2. The heat exchanger conduit of claim 1 wherein said conduit is in the range of 0 to 0.014 inches. 6. The assembly of a conduit includes bending a relatively flat plate along a major axis between its opposing side edges to form one side of the conduit, inserting a corrugated member into the conduit, 2. The heat exchanger conduit of claim 1 wherein the opposite side edges of the plate are joined to form a side of the conduit opposite the one side and the corrugated member is joined to the conduit. 7. A heat exchanger comprising at least one conduit of claim 1 and support means for supporting the conduit. 8. An inlet header and an outlet header support the conduit, the conduit extending longitudinally between the inlet header and the outlet header, the inlet header communicating with the inlet opening, and the outlet header communicating with the outlet opening.
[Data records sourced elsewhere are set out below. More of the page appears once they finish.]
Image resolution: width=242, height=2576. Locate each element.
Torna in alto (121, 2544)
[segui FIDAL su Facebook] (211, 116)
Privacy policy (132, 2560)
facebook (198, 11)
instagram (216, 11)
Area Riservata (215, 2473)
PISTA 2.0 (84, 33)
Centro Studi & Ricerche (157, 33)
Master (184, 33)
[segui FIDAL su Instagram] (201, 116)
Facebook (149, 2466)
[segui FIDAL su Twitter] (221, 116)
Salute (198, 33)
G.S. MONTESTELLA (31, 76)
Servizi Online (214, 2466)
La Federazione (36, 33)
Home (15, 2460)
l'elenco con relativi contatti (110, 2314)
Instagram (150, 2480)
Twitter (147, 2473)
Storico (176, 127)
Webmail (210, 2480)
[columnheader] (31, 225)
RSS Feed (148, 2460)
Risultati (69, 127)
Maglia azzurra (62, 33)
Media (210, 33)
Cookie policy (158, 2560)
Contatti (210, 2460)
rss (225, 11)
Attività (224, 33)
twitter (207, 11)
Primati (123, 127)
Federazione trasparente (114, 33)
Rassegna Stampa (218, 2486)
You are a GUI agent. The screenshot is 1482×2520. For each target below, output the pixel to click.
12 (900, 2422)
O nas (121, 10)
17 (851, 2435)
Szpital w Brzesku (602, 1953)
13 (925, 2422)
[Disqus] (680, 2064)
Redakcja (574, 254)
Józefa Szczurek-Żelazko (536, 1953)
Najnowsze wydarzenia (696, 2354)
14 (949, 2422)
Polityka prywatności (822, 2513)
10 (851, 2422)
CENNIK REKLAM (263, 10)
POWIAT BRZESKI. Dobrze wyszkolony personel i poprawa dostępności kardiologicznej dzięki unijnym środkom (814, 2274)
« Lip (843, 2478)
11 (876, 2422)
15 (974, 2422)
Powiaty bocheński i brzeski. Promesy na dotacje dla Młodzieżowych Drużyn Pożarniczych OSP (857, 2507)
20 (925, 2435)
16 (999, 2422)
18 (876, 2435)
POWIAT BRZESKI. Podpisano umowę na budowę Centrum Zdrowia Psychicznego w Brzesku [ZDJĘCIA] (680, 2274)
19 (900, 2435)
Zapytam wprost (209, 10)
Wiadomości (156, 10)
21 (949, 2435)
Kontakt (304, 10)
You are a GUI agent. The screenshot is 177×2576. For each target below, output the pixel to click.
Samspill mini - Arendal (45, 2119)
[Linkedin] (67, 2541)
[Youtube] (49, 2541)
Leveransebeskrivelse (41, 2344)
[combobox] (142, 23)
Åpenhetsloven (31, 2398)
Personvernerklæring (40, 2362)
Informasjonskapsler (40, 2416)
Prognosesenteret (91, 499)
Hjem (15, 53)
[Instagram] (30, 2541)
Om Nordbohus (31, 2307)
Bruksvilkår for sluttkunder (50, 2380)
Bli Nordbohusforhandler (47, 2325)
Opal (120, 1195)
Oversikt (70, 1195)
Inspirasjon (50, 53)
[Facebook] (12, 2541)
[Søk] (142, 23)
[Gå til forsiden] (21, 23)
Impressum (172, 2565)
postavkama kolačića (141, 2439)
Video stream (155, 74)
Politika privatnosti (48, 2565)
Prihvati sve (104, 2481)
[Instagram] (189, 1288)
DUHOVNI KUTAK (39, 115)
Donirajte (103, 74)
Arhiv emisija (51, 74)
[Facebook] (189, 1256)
The inlet header and outlet header are wide enough to receive the conduit in the short direction, and the inlet header blocks the discharge channel at one end of the conduit to prevent the flow of heat transfer fluid into the discharge channel. 8. The method of claim 7 wherein the outlet header has means for blocking heat supply fluid from flowing into the outlet header from the supply channel by blocking the supply channel at the opposite end of the conduit. Heat exchanger. 9. The inlet and outlet headers have opposing curved front walls, the front wall of the inlet header has a slot through which said one end of the conduit extends, and the front wall of the outlet header also has a front wall of the conduit. The opposite end has a slot therethrough, the inlet header has a first rear wall, a portion of which defines a means for blocking the outlet channel, and the one end of the conduit is formed of a first rear wall. Blocking the discharge channel by being joined with the part;
The outlet header has a second rear wall, a portion of which defines means for blocking the supply channel, and the opposite end of the conduit is joined to said portion of the second rear wall to block the supply channel. 9. The heat exchanger according to claim 8, wherein: 10. The heat exchanger of claim 7 including a plurality of serpentine fins extending between and joined to a plurality of said conduits and adjacent conduits.